%%

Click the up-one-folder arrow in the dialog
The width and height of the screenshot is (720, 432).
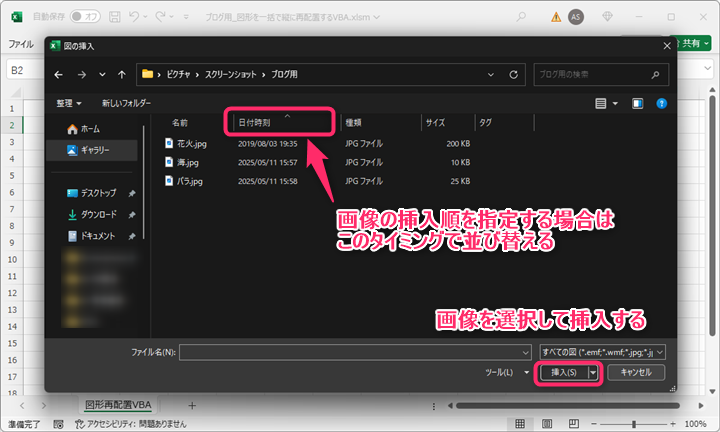pyautogui.click(x=121, y=74)
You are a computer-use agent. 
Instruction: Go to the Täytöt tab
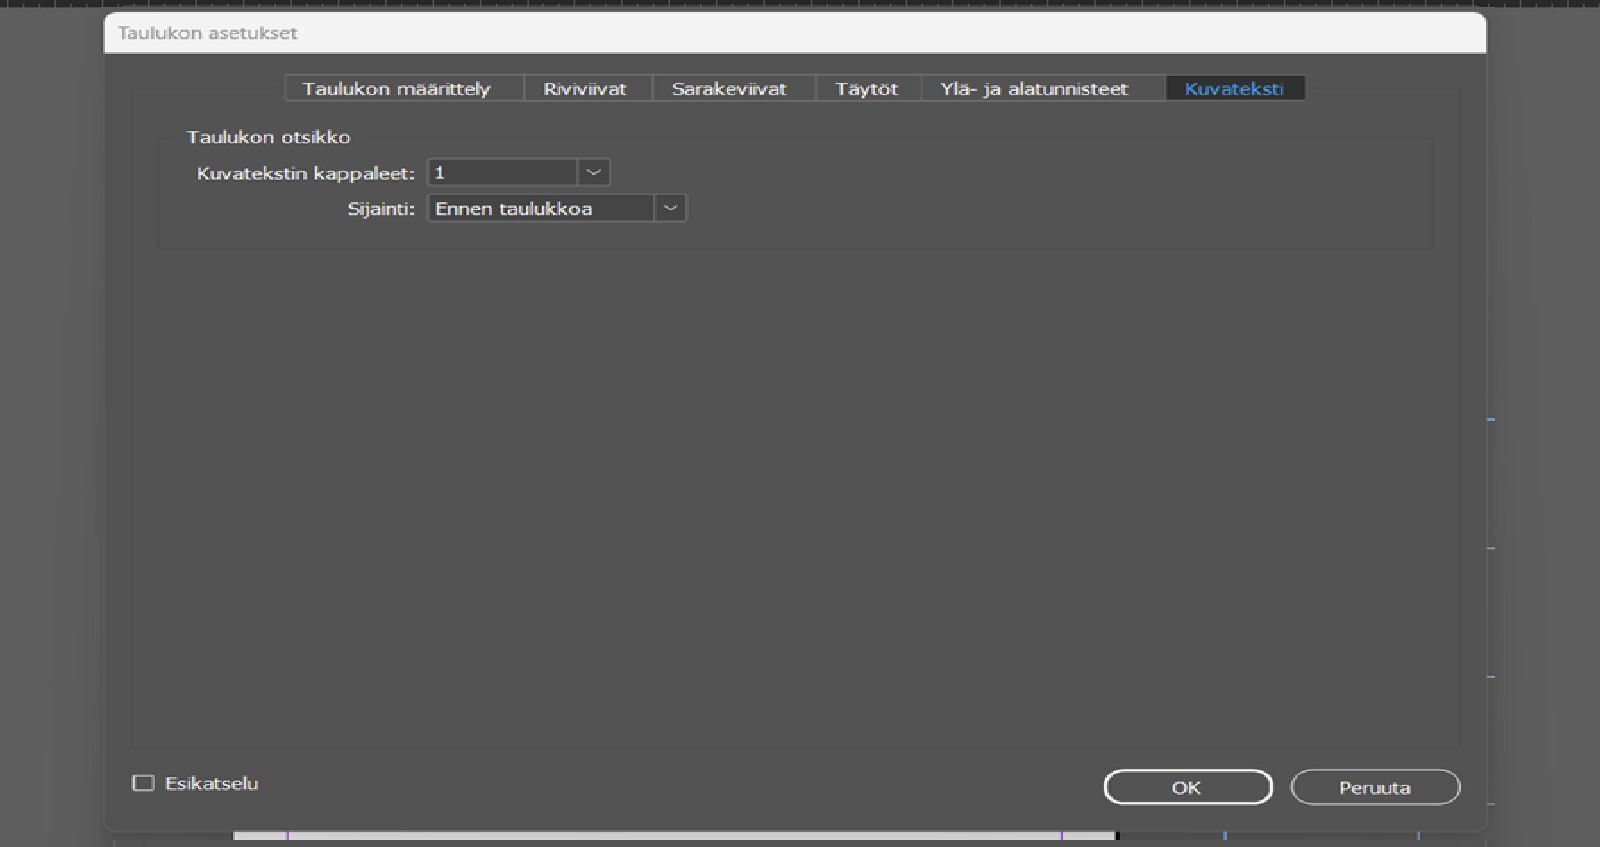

%%

* **Prompt**: Print all entries exactly, without images.

* **Response for this exercise**:
Click the up-one-folder arrow in the dialog
The width and height of the screenshot is (720, 432).
pyautogui.click(x=121, y=74)
You are a computer-use agent. 
Instruction: Go to the Täytöt tab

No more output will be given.